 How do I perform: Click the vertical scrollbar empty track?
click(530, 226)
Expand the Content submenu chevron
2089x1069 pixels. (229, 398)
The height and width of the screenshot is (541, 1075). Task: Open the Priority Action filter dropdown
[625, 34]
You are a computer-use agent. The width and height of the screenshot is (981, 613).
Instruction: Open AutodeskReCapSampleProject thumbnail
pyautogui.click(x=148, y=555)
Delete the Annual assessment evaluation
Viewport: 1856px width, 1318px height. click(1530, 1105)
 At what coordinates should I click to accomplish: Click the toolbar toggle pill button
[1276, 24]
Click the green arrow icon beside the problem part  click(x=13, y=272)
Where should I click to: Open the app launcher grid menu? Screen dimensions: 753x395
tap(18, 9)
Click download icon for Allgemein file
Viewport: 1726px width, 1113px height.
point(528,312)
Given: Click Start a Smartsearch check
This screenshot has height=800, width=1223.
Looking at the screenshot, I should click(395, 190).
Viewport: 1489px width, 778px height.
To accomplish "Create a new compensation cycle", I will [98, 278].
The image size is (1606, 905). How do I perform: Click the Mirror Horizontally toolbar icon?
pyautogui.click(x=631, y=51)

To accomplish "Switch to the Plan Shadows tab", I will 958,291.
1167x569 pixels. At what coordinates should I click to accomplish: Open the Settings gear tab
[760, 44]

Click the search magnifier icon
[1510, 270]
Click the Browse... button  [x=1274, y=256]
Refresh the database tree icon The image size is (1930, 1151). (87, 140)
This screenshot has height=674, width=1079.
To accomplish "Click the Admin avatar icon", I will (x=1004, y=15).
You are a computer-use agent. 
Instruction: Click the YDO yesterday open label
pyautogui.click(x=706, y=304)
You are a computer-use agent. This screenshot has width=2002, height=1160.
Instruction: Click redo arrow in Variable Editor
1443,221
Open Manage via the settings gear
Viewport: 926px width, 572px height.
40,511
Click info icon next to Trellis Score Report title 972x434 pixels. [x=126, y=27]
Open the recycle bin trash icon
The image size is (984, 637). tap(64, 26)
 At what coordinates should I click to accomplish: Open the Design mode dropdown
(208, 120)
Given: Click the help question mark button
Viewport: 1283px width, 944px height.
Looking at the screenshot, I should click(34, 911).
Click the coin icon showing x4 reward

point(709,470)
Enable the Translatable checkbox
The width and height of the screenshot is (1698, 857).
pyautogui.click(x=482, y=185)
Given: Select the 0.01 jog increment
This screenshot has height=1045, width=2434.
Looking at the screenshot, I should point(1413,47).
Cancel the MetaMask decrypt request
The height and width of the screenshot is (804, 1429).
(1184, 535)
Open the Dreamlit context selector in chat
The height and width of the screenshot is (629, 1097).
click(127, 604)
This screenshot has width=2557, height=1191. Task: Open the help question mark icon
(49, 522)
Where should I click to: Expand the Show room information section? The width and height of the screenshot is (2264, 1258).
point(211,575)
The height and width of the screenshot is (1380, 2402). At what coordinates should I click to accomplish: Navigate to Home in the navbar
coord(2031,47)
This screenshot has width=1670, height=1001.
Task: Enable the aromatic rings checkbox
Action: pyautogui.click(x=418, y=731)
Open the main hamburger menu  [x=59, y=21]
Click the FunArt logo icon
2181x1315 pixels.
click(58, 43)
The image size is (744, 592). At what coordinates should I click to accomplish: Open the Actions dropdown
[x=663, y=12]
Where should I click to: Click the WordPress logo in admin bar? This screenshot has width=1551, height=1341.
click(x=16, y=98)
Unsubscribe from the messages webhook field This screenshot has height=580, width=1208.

## Assignment
In full and without error, repeat the material above.

## Written answer
 How do I perform: Click the vertical scrollbar empty track?
click(530, 226)
Expand the Content submenu chevron
2089x1069 pixels. (229, 398)
The height and width of the screenshot is (541, 1075). Task: Open the Priority Action filter dropdown
[625, 34]
You are a computer-use agent. The width and height of the screenshot is (981, 613).
Instruction: Open AutodeskReCapSampleProject thumbnail
pyautogui.click(x=148, y=555)
Delete the Annual assessment evaluation
Viewport: 1856px width, 1318px height. click(1530, 1105)
 At what coordinates should I click to accomplish: Click the toolbar toggle pill button
[1276, 24]
Click the green arrow icon beside the problem part  click(x=13, y=272)
Where should I click to: Open the app launcher grid menu? Screen dimensions: 753x395
tap(18, 9)
Click download icon for Allgemein file
Viewport: 1726px width, 1113px height.
point(528,312)
Given: Click Start a Smartsearch check
This screenshot has height=800, width=1223.
Looking at the screenshot, I should click(395, 190).
Viewport: 1489px width, 778px height.
To accomplish "Create a new compensation cycle", I will [98, 278].
The image size is (1606, 905). How do I perform: Click the Mirror Horizontally toolbar icon?
pyautogui.click(x=631, y=51)

To accomplish "Switch to the Plan Shadows tab", I will 958,291.
1167x569 pixels. At what coordinates should I click to accomplish: Open the Settings gear tab
[760, 44]

Click the search magnifier icon
[1510, 270]
Click the Browse... button  [x=1274, y=256]
Refresh the database tree icon The image size is (1930, 1151). (87, 140)
This screenshot has height=674, width=1079.
To accomplish "Click the Admin avatar icon", I will (x=1004, y=15).
You are a computer-use agent. 
Instruction: Click the YDO yesterday open label
pyautogui.click(x=706, y=304)
You are a computer-use agent. This screenshot has width=2002, height=1160.
Instruction: Click redo arrow in Variable Editor
1443,221
Open Manage via the settings gear
Viewport: 926px width, 572px height.
40,511
Click info icon next to Trellis Score Report title 972x434 pixels. [x=126, y=27]
Open the recycle bin trash icon
The image size is (984, 637). tap(64, 26)
 At what coordinates should I click to accomplish: Open the Design mode dropdown
(208, 120)
Given: Click the help question mark button
Viewport: 1283px width, 944px height.
Looking at the screenshot, I should click(34, 911).
Click the coin icon showing x4 reward

point(709,470)
Enable the Translatable checkbox
The width and height of the screenshot is (1698, 857).
pyautogui.click(x=482, y=185)
Given: Select the 0.01 jog increment
This screenshot has height=1045, width=2434.
Looking at the screenshot, I should point(1413,47).
Cancel the MetaMask decrypt request
The height and width of the screenshot is (804, 1429).
(1184, 535)
Open the Dreamlit context selector in chat
The height and width of the screenshot is (629, 1097).
click(127, 604)
This screenshot has width=2557, height=1191. Task: Open the help question mark icon
(49, 522)
Where should I click to: Expand the Show room information section? The width and height of the screenshot is (2264, 1258).
point(211,575)
The height and width of the screenshot is (1380, 2402). At what coordinates should I click to accomplish: Navigate to Home in the navbar
coord(2031,47)
This screenshot has width=1670, height=1001.
Task: Enable the aromatic rings checkbox
Action: pyautogui.click(x=418, y=731)
Open the main hamburger menu  [x=59, y=21]
Click the FunArt logo icon
2181x1315 pixels.
click(58, 43)
The image size is (744, 592). At what coordinates should I click to accomplish: Open the Actions dropdown
[x=663, y=12]
Where should I click to: Click the WordPress logo in admin bar? This screenshot has width=1551, height=1341.
click(x=16, y=98)
Unsubscribe from the messages webhook field This screenshot has height=580, width=1208.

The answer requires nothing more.